NASCAR will kick off its 2017 season next month in Daytona Beach, Fla. (Getty Images for NASCAR photo)

CALABASAS, Calif. — It’s Thursday morning, I’m sitting on the sand of a coastal California beach after a long run, the wind is hitting my face, the sun is rising and no, NASCAR fans, the sky has not fallen.

Ever since the announcement was made early Monday evening about NASCAR’s new segmented race system being implemented for all three series, there has been many a reaction about this being a horrible move for the sport and how this is a departure from what made NASCAR so popular in the not-so-distant past.

I am here to tell you all: it will be okay.

While change might be a scary thing, change can help a sport grow. The way things were going, NASCAR was trying their best to make the racing product as good as possible.
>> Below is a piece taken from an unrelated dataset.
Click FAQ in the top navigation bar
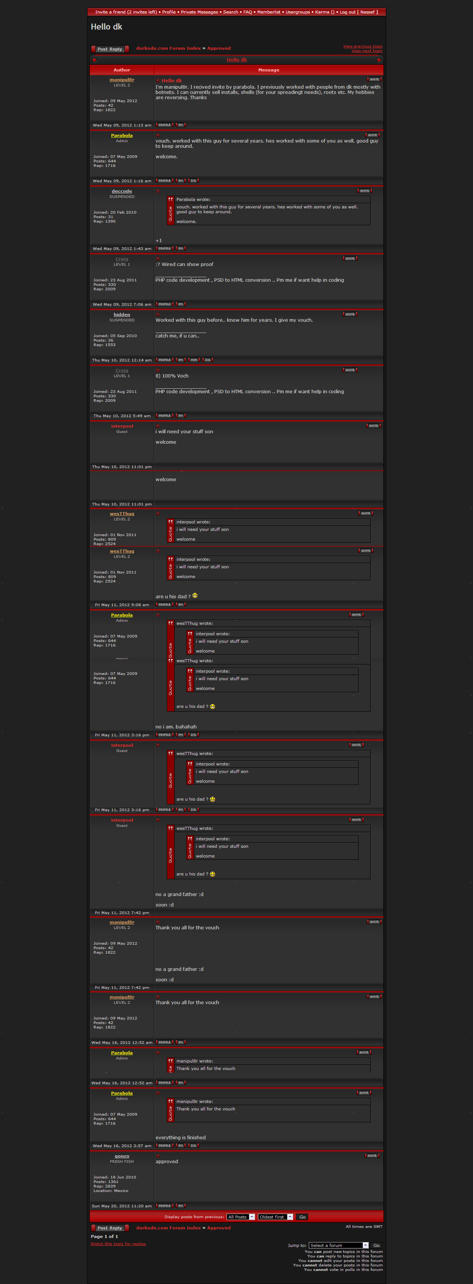 [x=247, y=12]
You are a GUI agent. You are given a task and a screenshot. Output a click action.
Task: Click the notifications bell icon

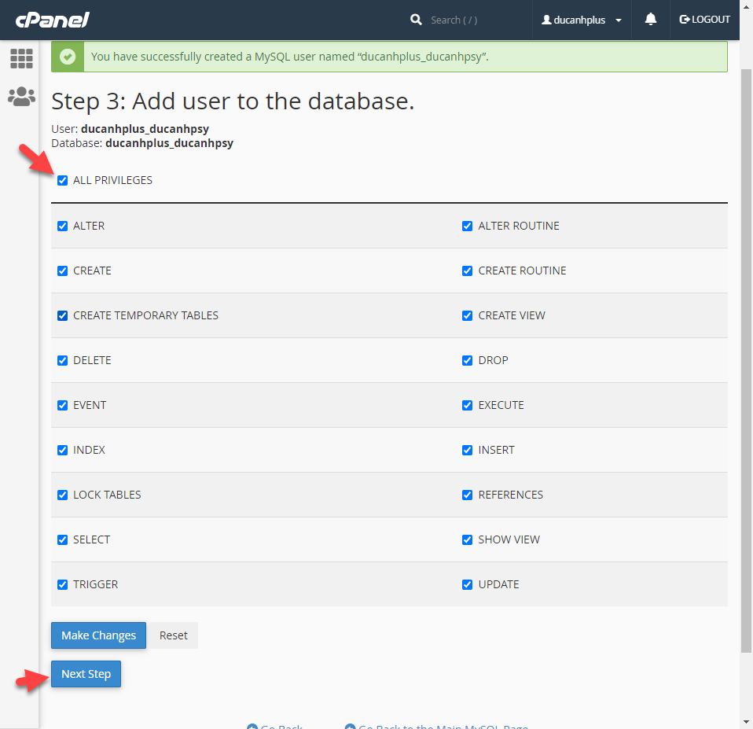click(x=650, y=20)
But there was this feeling of it all being a one-man show and the feeling of some races becoming more mundane than others.

The excitement of the racing season only was there for the last 10 races, not the other 26 beforehand. We would know who would be competing for a spot in the playoffs come September weeks before we ever got there.

Something needed to change.

TV ratings and track attendance numbers weren’t great and some races felt like they went on for what seemed like an eternity. All of the changes that are coming were made for the race fans.

With the new format changes, the races will be cut into three segments. The first two segments will be like a heat race, with the top 10 finishers getting points. In the final segment it is an all-out shootout for the race win of the actual event, with points being distributed to everyone and the winner collecting much-needed bonus points for the playoffs come the fall.

It sounds complicated and confusing, but trust me, it all makes sense.

The segments are designed for four critical reasons. One, to make the drivers get up on the wheel and drive their hearts out, where every lap is critical in order to to be part of the top 10 by segment’s end. Two, to shorten the length of the event in an effort to make the race fans more interested over the course of the event. Three, to generate more excitement and give more meaning to the regular season. Four, for the TV viewer to be able to watch more of the race instead of having to sit through commercials during green flag racing.

Lets delve into these reasons a bit more.

How many races might have you watched where you find your favorite driver marred back in 10th or worse and he is just content to ride until the next caution? This new rule gives the drivers more incentive to race harder against one another.

Say we head to a track like Texas, where in the past it was 334 laps of follow the leader and drivers lay down a little. Now lets say its only 100 laps of hard racing per segment and only the top 10 score points. There is much more risk being left out on the track than reward. It forces the drivers to compete at their hardest every single lap in order to score critical points. This isn’t “artificial excitement” like I have heard in the past, this is white-knuckle racing where the laps mean more and every position lost or gained is more crucial than ever before.